## HOW TO COMPLETE THIS TASK
Include in the output the line containing "Another Watamu post. (169, 1600)" and each subsequent line of the records, through the end, transcribed exactly. Add nothing else.

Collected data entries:
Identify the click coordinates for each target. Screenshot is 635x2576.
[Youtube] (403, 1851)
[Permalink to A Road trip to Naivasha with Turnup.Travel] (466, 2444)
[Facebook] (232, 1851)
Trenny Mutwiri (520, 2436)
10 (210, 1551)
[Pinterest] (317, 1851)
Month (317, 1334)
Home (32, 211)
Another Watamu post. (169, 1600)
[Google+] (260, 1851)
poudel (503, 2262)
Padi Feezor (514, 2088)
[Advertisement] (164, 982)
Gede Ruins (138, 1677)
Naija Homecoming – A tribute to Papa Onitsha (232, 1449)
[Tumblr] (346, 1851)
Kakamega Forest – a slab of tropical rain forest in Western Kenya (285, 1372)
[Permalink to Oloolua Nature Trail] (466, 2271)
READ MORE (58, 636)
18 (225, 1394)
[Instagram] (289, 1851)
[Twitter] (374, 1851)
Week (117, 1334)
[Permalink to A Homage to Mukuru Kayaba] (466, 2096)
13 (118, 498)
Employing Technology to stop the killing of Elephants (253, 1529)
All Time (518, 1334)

## TASK OUTPUT
Another Watamu post. (169, 1600)
[Google+] (260, 1851)
poudel (503, 2262)
Padi Feezor (514, 2088)
[Advertisement] (164, 982)
Gede Ruins (138, 1677)
Naija Homecoming – A tribute to Papa Onitsha (232, 1449)
[Tumblr] (346, 1851)
Kakamega Forest – a slab of tropical rain forest in Western Kenya (285, 1372)
[Permalink to Oloolua Nature Trail] (466, 2271)
READ MORE (58, 636)
18 (225, 1394)
[Instagram] (289, 1851)
[Twitter] (374, 1851)
Week (117, 1334)
[Permalink to A Homage to Mukuru Kayaba] (466, 2096)
13 (118, 498)
Employing Technology to stop the killing of Elephants (253, 1529)
All Time (518, 1334)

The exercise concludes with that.